BEGIN RECORD SET

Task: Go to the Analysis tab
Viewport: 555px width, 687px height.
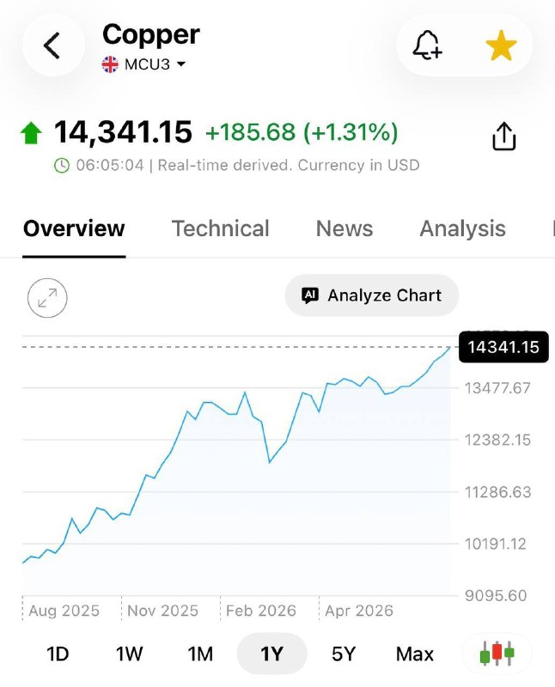Action: pos(462,228)
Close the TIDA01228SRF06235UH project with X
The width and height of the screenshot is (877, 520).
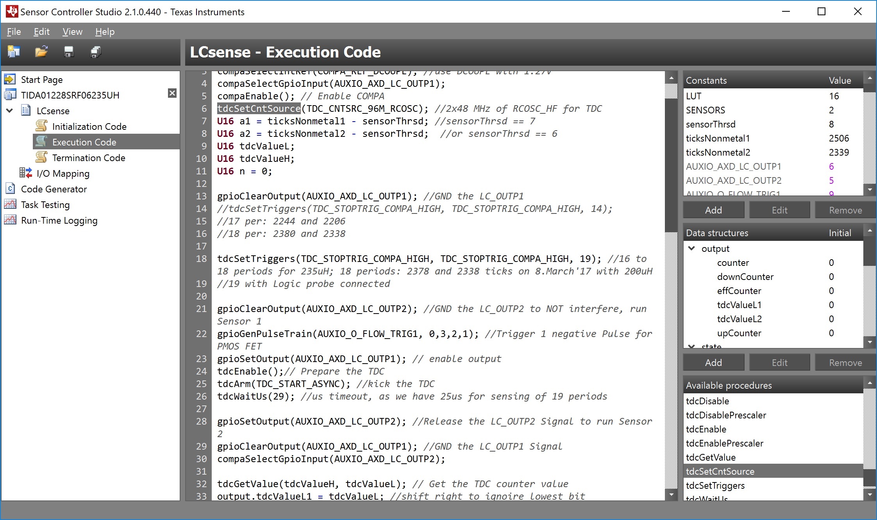coord(172,93)
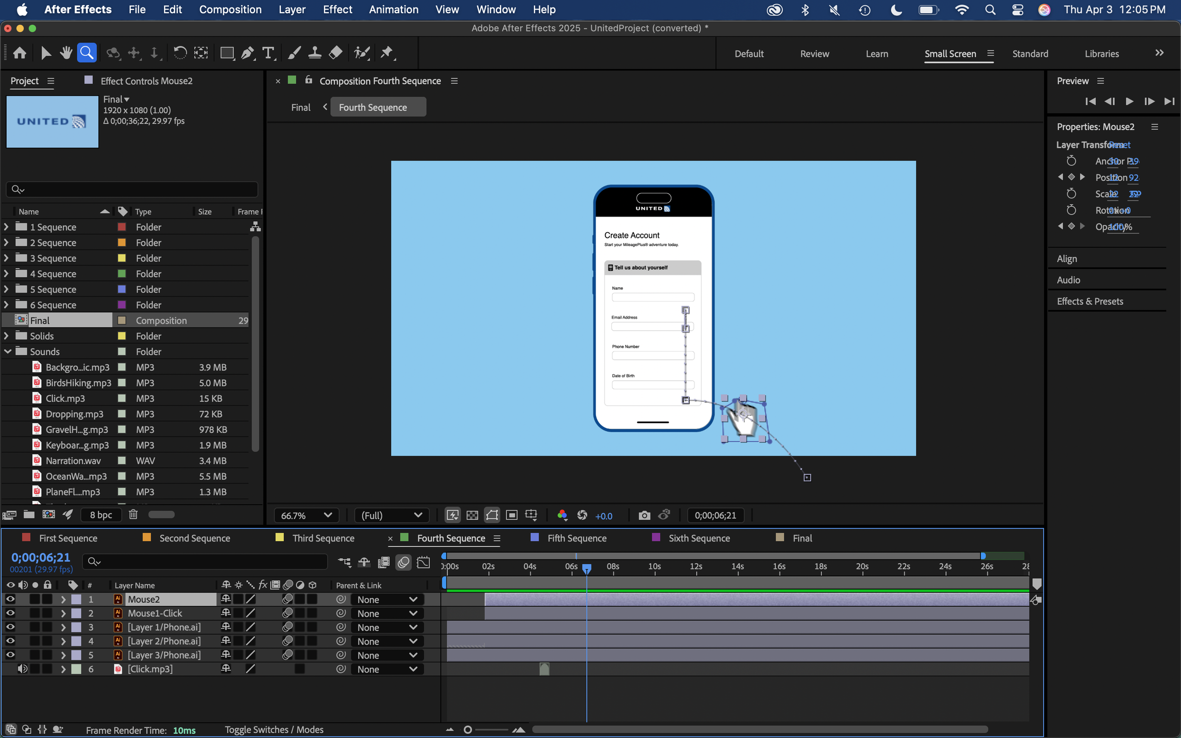This screenshot has width=1181, height=738.
Task: Mute the Click.mp3 audio layer
Action: click(x=22, y=669)
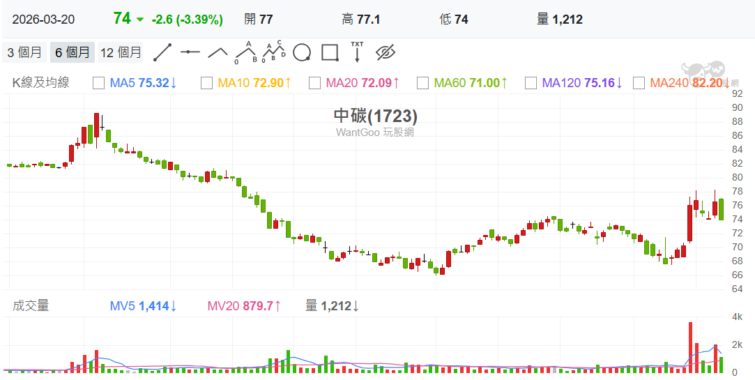
Task: Switch to the 3個月 time range
Action: click(24, 52)

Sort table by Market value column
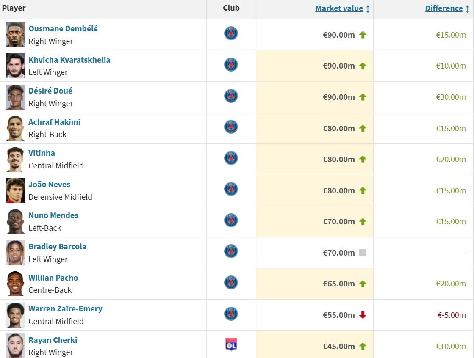coord(339,8)
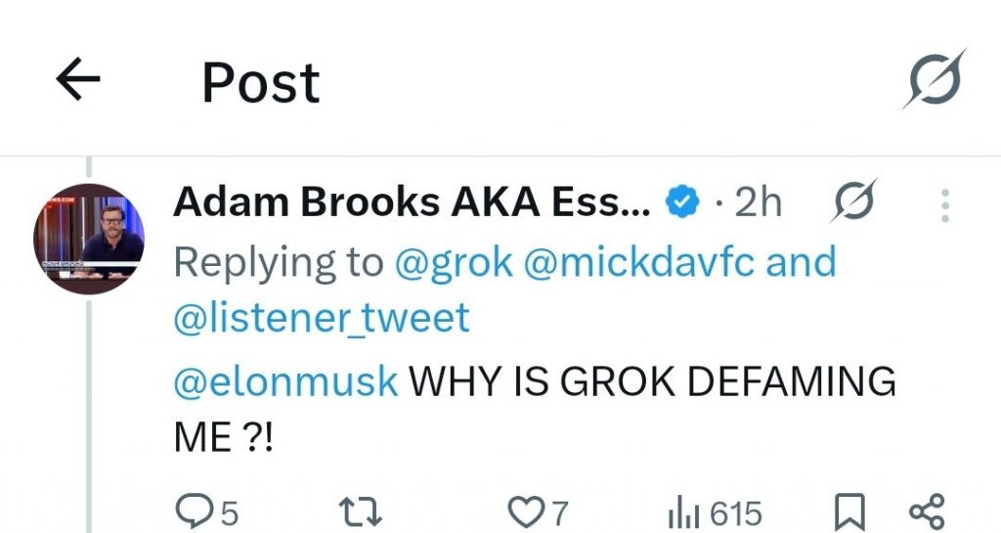This screenshot has width=1001, height=533.
Task: Click the 2h post timestamp
Action: [x=759, y=202]
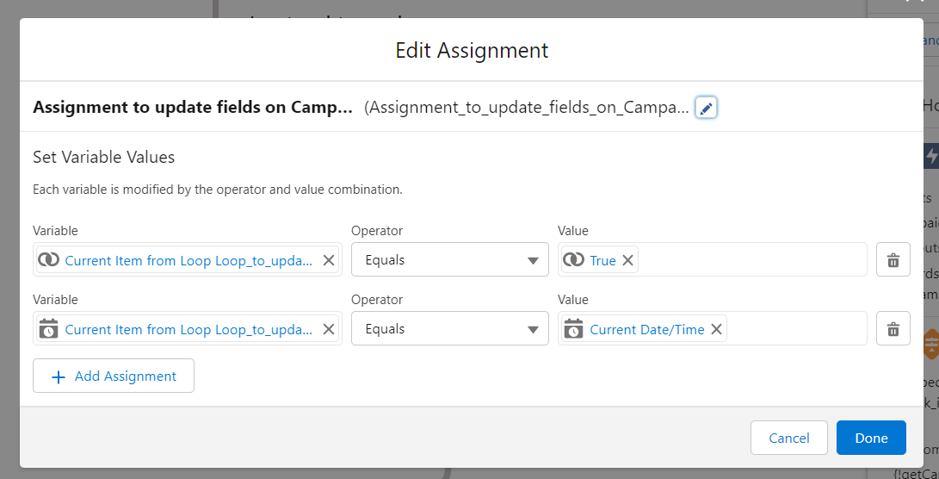Remove the second variable's Current Item pill
This screenshot has width=939, height=479.
tap(329, 329)

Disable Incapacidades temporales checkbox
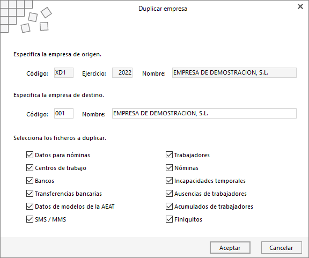[x=169, y=181]
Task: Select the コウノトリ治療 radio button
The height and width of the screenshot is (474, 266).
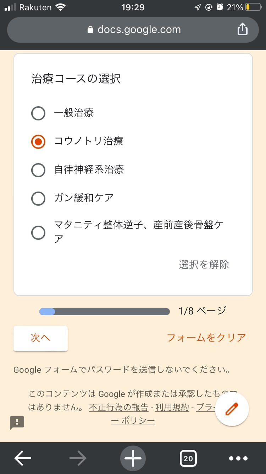Action: click(38, 141)
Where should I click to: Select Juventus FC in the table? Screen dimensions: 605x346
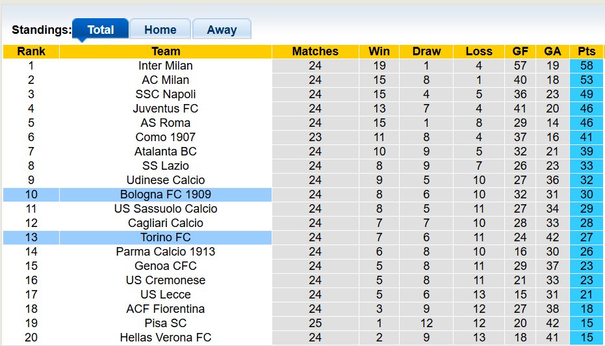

END RECORD SET

● EXERCISE PROMPT: Reproduce every line above verbatim, leaving out the pictures.

● FULL SOLUTION:
Task: Go to the Analysis tab
Viewport: 555px width, 687px height.
Action: pos(462,228)
Close the TIDA01228SRF06235UH project with X
The width and height of the screenshot is (877, 520).
coord(172,93)
This screenshot has width=1181, height=738.
Task: Mute the Click.mp3 audio layer
Action: click(x=22, y=669)
Task: Switch to the 3個月 time range
Action: click(24, 52)

Sort table by Market value column
coord(339,8)
This screenshot has width=1001, height=533.
Task: Click the 2h post timestamp
Action: [x=759, y=202]
Remove the second variable's Current Item pill
This screenshot has width=939, height=479.
tap(329, 329)

Disable Incapacidades temporales checkbox
[x=169, y=181]
Task: Select the コウノトリ治療 radio button
The height and width of the screenshot is (474, 266).
Action: click(38, 141)
Where should I click to: Select Juventus FC in the table? Screen dimensions: 605x346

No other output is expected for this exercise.